Kiss says he is very impressed with what he sees
To call Gergely Kiss’ water polo journey a fairytale would be a dreadful injustice to the prolonged periods of gruelling training and severe disappointment the Hungarian has doubtlessly endured in and out of the pool. Still, the glowing career of the three-time Olympic gold medallist would leave countless athletes, who persevere tirelessly yet unsuccessfully to explore their outer physical and psychological limits, shadowed in a mixture of envy and admiration.
It was at the 2000 Sydney Olympics where Kiss entered into his nation’s sporting consciousness. Leading attacks down the right of the pool against Russia, the 23-year-old played a vital role in clinching the gold medal his team would return to Hungary with.
There was more to come from the towering man from Budapest though, and once again it was the Olympics which would offer a platform for his brilliance. In the water polo finals at Athens in 2004, Kiss rattled in three goals past Serbia and Montenegro, including the game-winner, to give his team back-to-back gold medals and the chance of forging an Olympic dynasty, something they accomplished four years later when they claimed a third gold in Beijing.
Kiss has since retired from Hungary’s national water polo team, opting to make room for young blood after appearing in the London Olympics. He continues playing at the club level though, where his powerful goal-ward left-hand throws, which won him a reputation as the world’s best left-handed water polo player, still inflict plenty of damage.
He has also shifted his focus toward developing the game in countries less closely associated with it, which is why Kiss now finds himself in Sri Lankan waters.
“Last year I played in a Kuwaiti team as a foreign player for a tournament there. And there I met with the Navy club and I had contact with them and I advised them, sent them a training programme to help them out,” Kiss reveals.
“Afterwards they (Sri Lanka Aquatic Sports Union) asked me to come down to Sri Lanka so I could help prepare the national team for the tournaments they have coming up.”
Kiss, who arrived in Sri Lanka on June 6, will conduct the programme over three weeks and is slated to visit and advise several local schools and clubs, especially those outside Colombo where water polo is still to garner significant attention.
He will also put his famed playing skills to the test in an exhibition match between the Sri Lanka Navy and the Old Thomian Swimming Club on June 15 at the Sugathadasa Swimming Pool Complex from 4 p.m. onwards.
Having already spent some time with the national team and several other local players, Kiss says he is very impressed with what he sees.
“They are very enthusiastic and very focused. There is a big possibility for them to improve and do well because in Asia, Water polo is not a traditional sport like it is in Europe. I am trying to help them move a step forward and go to another level,” he says.

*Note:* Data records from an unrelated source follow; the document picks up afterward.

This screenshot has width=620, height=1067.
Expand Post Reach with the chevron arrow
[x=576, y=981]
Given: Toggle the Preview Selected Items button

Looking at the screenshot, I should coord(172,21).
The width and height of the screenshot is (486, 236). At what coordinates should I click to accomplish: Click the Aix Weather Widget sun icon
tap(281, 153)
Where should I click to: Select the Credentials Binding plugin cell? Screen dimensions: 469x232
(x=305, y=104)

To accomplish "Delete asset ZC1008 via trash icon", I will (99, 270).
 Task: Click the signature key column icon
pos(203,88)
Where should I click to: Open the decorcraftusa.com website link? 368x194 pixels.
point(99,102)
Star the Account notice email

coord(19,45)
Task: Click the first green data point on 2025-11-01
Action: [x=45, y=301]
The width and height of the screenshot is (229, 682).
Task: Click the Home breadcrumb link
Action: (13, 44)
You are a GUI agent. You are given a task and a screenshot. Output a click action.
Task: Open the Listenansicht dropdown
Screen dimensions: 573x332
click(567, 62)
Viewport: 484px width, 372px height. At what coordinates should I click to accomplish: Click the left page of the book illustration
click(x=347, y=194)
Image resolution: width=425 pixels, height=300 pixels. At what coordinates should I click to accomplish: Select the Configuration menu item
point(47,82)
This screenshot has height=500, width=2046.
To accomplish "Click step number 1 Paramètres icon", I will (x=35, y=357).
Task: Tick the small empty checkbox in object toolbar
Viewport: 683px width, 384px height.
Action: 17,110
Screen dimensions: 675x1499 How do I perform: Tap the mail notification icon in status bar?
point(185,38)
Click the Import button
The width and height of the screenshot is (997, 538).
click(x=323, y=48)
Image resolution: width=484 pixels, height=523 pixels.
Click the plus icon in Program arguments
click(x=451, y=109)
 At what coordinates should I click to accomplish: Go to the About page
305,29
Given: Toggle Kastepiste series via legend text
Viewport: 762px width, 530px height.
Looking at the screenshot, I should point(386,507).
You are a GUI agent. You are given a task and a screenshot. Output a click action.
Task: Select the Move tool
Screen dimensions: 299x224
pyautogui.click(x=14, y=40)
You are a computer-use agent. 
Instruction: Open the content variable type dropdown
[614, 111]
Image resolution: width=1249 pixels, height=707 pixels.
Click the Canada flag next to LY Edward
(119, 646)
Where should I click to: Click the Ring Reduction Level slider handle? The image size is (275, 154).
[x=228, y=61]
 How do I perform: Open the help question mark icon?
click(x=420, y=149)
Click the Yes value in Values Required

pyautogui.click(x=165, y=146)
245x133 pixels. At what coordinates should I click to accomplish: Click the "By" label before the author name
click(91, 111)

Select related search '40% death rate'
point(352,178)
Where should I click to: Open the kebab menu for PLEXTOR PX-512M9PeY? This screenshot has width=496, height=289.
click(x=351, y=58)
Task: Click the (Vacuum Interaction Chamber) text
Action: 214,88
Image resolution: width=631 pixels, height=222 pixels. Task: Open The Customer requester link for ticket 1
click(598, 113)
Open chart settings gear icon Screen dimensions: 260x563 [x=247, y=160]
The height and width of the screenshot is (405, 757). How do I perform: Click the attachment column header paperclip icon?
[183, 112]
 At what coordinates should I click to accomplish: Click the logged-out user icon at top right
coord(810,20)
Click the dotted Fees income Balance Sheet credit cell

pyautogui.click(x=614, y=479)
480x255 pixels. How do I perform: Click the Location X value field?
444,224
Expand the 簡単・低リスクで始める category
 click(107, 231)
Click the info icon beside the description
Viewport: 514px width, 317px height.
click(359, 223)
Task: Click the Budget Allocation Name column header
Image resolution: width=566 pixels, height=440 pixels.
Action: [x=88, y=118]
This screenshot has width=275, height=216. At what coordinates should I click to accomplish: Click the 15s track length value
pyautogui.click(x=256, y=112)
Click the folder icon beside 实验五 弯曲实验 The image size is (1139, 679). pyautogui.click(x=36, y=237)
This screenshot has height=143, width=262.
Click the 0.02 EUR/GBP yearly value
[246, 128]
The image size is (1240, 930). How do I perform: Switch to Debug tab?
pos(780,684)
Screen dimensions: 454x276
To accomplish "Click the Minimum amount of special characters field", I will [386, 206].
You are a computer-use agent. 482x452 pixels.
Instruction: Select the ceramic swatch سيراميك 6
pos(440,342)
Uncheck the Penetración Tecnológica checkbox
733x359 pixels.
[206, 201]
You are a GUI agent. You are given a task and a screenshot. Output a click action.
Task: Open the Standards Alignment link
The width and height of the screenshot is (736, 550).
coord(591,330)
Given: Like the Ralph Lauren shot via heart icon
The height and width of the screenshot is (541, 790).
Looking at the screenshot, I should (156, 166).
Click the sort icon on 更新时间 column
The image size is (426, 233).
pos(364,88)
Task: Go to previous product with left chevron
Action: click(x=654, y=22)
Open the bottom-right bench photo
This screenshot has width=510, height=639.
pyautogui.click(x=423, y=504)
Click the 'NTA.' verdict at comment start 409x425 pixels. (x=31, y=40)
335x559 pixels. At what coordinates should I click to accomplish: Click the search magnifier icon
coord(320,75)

An important aspect of this assignment revolves around wrangling in kids to the sport, a task which should not be too tough given their close proximity to water and conspicuous love of it.Kiss admits that a big part of his own success is due to the fact that he harboured an ardent ambition for attaining Olympic glory from his very early days in the sport.
“From an early age I was always hoping to compete in the Olympic Games and it started becoming a reality when I was 19 and I made it into the team as a left-handed right wing player.
“When I won the gold medal from Sydney in 2000 at the age of 23, it was the same feeling as seeing your newborn child. I was waiting from the age of 5 or 6 to have this feeling so I was very excited and satisfied,” Kiss expressed.
His Olympic triumphs, although his most celebrated achievements, are by no means the only ones he accrued during his 380 appearances for Hungary in 25 international competitions. Kiss and his teammates count to their names gold medals in the FINA World Cup, FINA World League, European Championship and World Championships.
If he tackles his latest assignment with the same verve, diligence and expertise that have yielded his distinguished pedigree, then Sri Lankan water polo’s immediate future looks to be slightly more golden.